======== TASK INPUTS

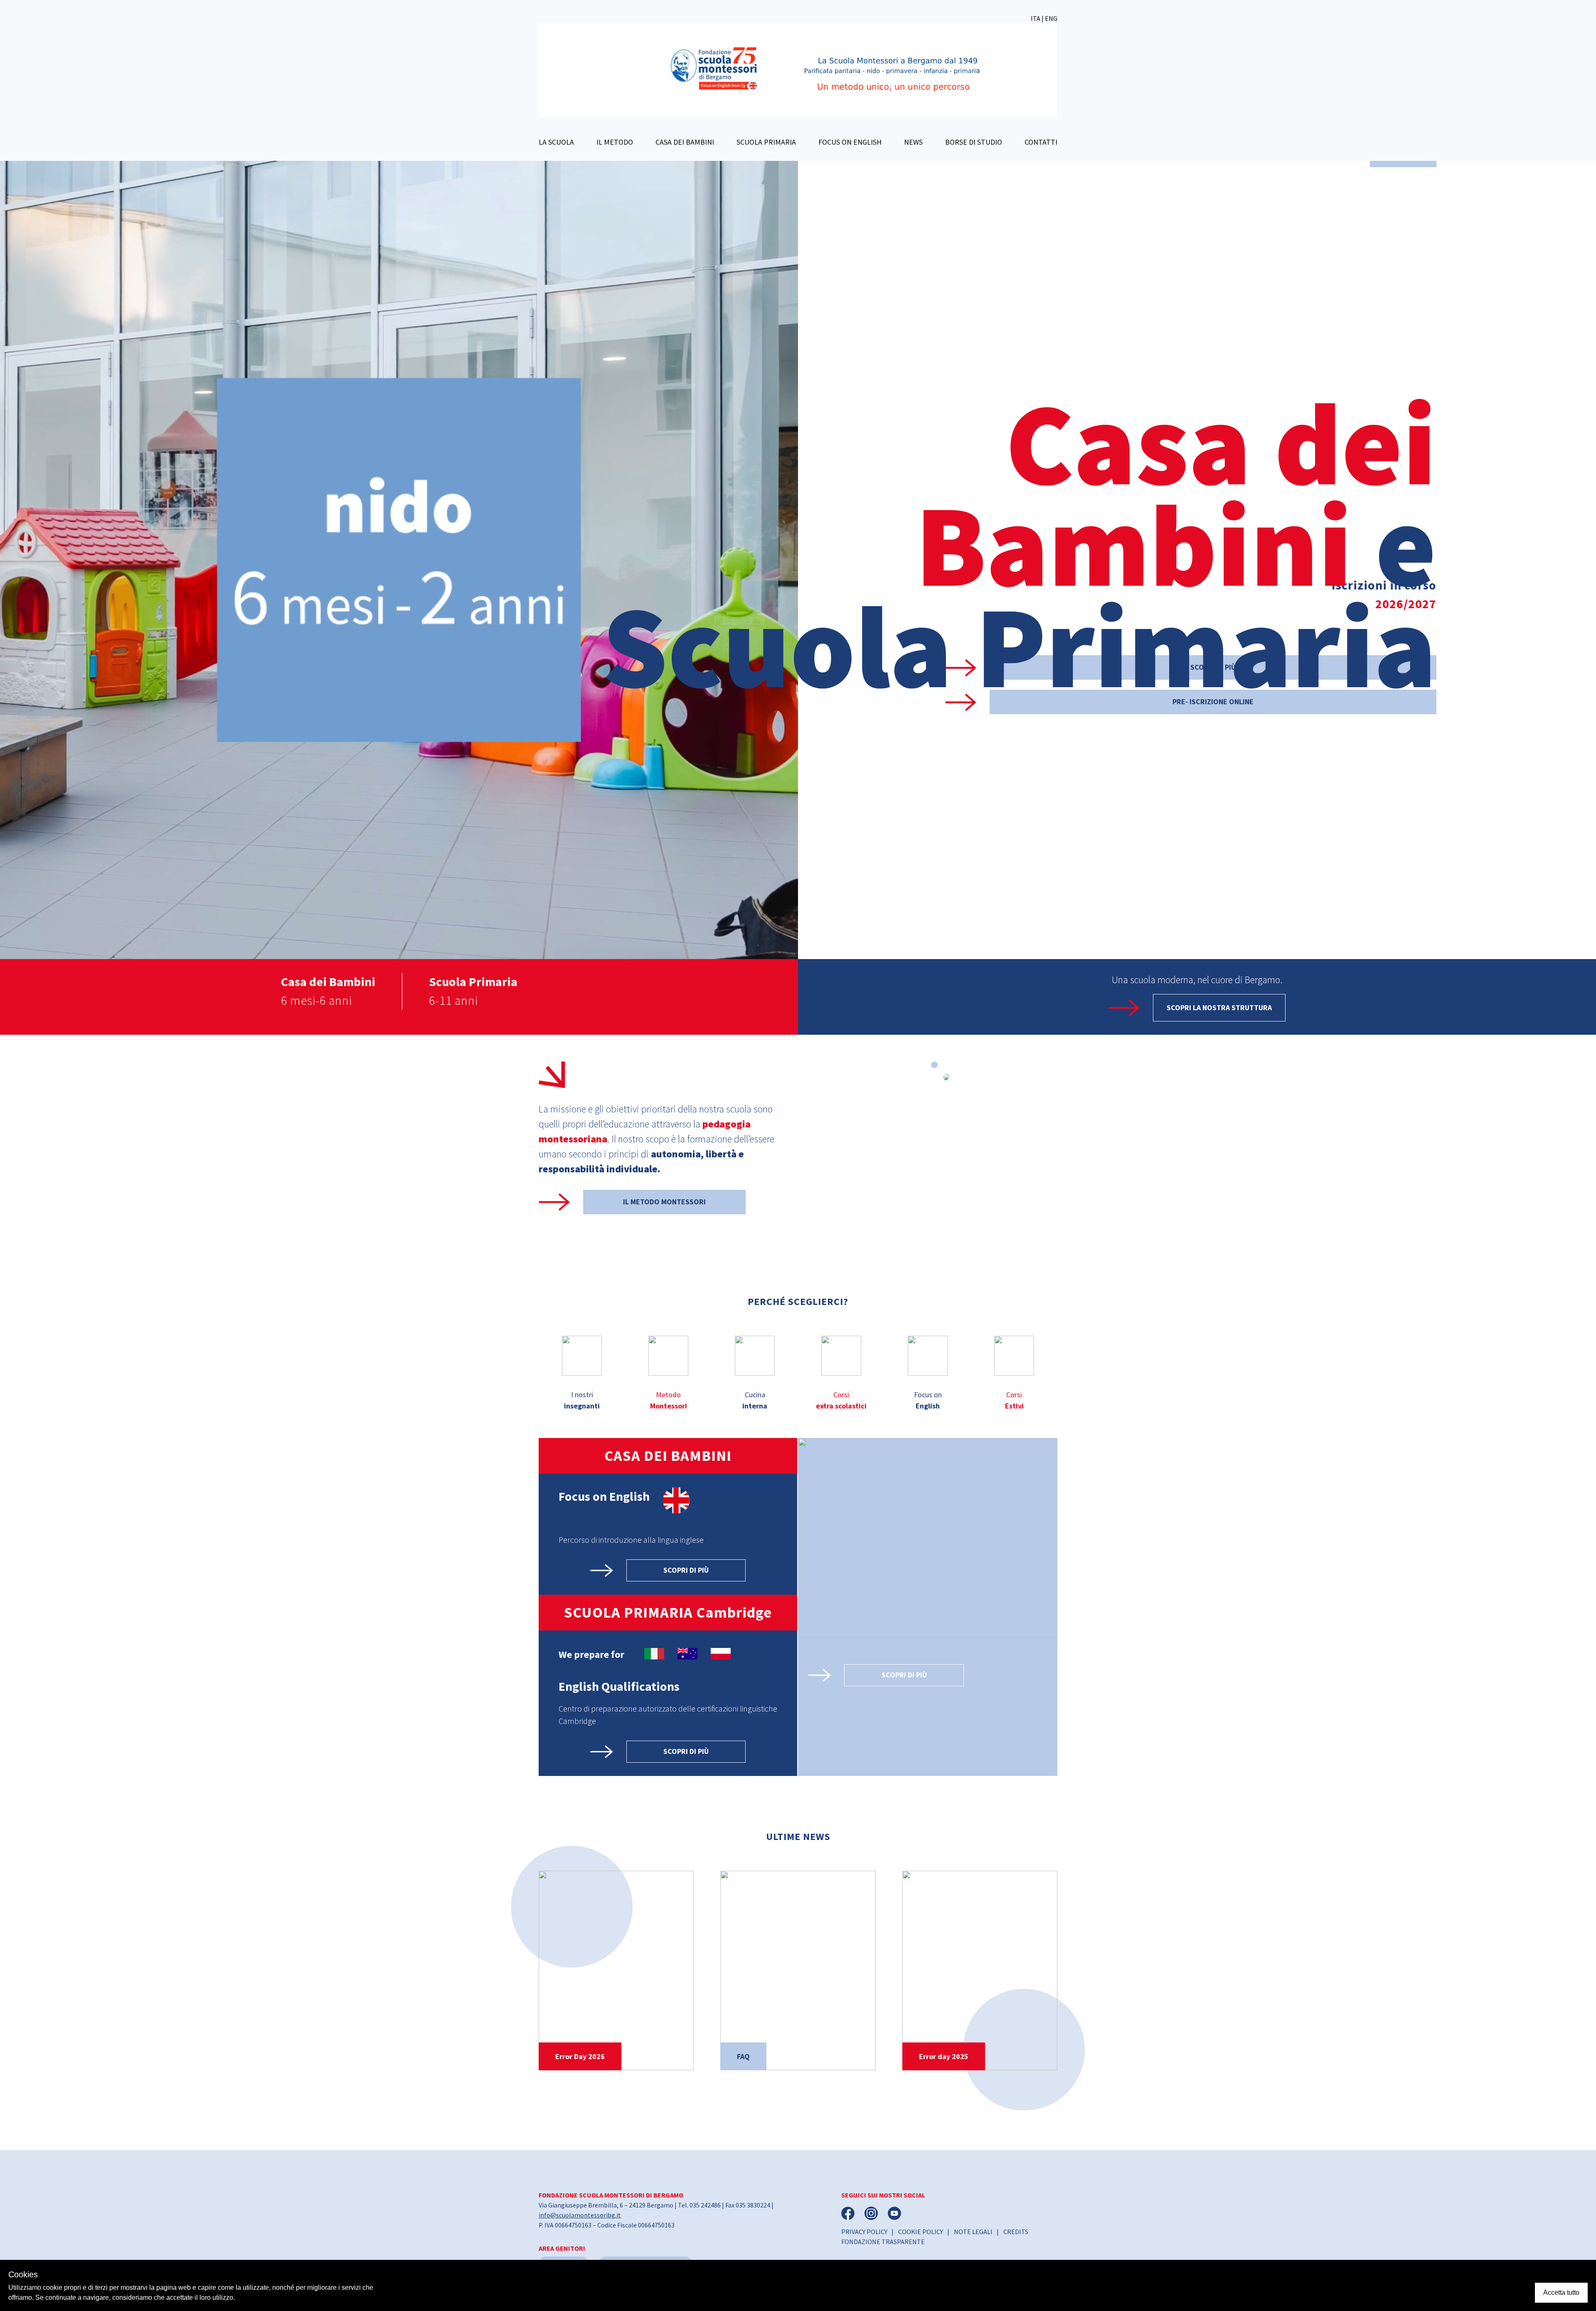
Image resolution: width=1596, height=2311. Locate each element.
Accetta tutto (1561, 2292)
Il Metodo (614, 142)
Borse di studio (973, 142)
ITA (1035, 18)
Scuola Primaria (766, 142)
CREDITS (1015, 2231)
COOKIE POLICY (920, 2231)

================
======== TASK INPUTS

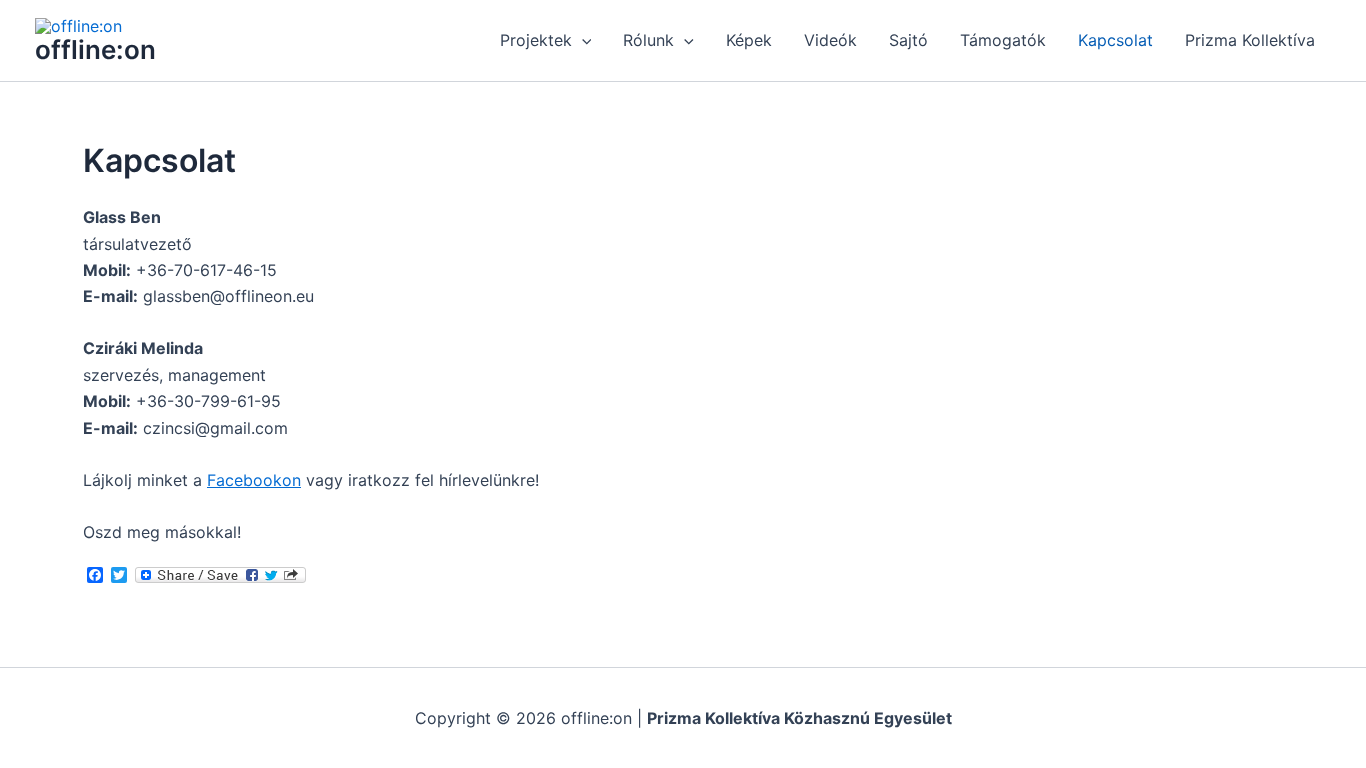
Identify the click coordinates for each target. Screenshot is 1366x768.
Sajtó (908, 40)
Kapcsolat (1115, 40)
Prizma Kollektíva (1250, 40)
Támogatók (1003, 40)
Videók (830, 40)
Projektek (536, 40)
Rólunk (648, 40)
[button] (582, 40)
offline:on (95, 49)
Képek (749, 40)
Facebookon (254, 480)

================

When the word "each" appears in a line of the listing, copy that line.

• COMPLETED TASK:
Image resolution: width=1596, height=2311. Locate each element.
Identify the click coordinates for each target. Screenshot is 1366x768.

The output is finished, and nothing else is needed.